Rabbi Yitzchak Yaacov Reines

Yet Herzl found allies in unlikely corners. The religious Zionist Mizrachi party, led by Rabbi Yitzchak Yaacov Reines, backed the proposal. Rabbi Reines believed that physical safety was paramount. That’s how bad the situation was in Europe. The security of East Africa trumped, even if temporarily, the ancient Jewish dream of Zion.

So when the Congress voted on whether to send an exploratory expedition to Uganda, 295 delegates voted “yes.”

But the 178 diehard idealists who voted NO WAY weren’t going down without a fight. When the results came in, the Russian delegation walked out of the hall. A particularly dramatic delegate went through the motions of shiva – the Jewish mourning ritual. Herzl was called a traitor. The Marxist revolutionary Leon Trotsky – yep, Leon Trotsky was apparently there, because history is totally crazy – declared the end of the Zionist movement.

Herzl pleaded with the naysayers. Promised them he’d do everything in his power to get them to Palestine. And in his final speech to the Congress, he swore – invoking the Bible – “If I forget you, Jerusalem, may my right hand cease to function!” But the damage was done. Well after the Congress, the two camps would sneer at each other in the streets, even going so far as to wish death upon one another. 

Before the proposal could tear the whole movement apart, the three scouts returned from East Africa with their report. And the sole Jewish scout among them – Nachum Wilbusch – had grim news: East Africa was totally unsuitable for habitation. Ironically, the territory boasts some of the continent’s most fertile farmland. There’s a  strong possibility that Wilbusch had an agenda. 

Die Welt report on Lord Cromer’s support of the Uganda plan.

The Seventh Zionist Congress took Wilbusch at his word. In 1905, they voted to kill the Uganda Plan.

Herzl didn’t live to see the Seventh Zionist Congress… or the founding of the state. Still, he was confident in his place in Jewish history. Despite his iconic beard – which I am totally jealous of! – Herzl wasn’t religious. But I don’t think I’m too far off in calling him a prophet. In 1897, he wrote: “At [the First Zionist Congress in] Basel I founded the Jewish State. If I said this out loud today, l would be greeted by universal laughter. In five years perhaps, and certainly in fifty years, everyone will perceive it.” 

He was right. Fifty years later, in 1947, the British agreed to a partition plan. Soon after, Ben Gurion declared independence. 

We can look back at the short-lived Uganda proposal as both a teasing glimpse into an alternate reality…and as another layer in the Zionist story. Because for Herzl, Zionism was partially about safety. He cared deeply about the physical security of Jewish bodies. 

But Zionism isn’t just about safety.

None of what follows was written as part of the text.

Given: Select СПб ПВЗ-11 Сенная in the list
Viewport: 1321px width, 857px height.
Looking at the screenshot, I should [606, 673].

And it isn’t just about self-determination, either. Those are components, yes. But as the Russian delegation proved, Zionism is inextricable from Israel and Israel is inextricable from the Jewish people. A Jewish liberation movement cannot be untangled from the Jewish homeland. Jewish history is embedded in every inch of the land. The Zionist movement reconnects us with that history. With that land. With the other exiles who prayed towards Jerusalem for 2,000 years.

Herzl dared to ask what if.

What if there could be a safe haven for the Jewish people? What if it was in Uganda? Or Argentina? Or Palestine?

That’s the most compelling scenario of all:  what if an indigenous people came back home? Well, that’s a question that Israel’s 6.8 million Jews answer every single day.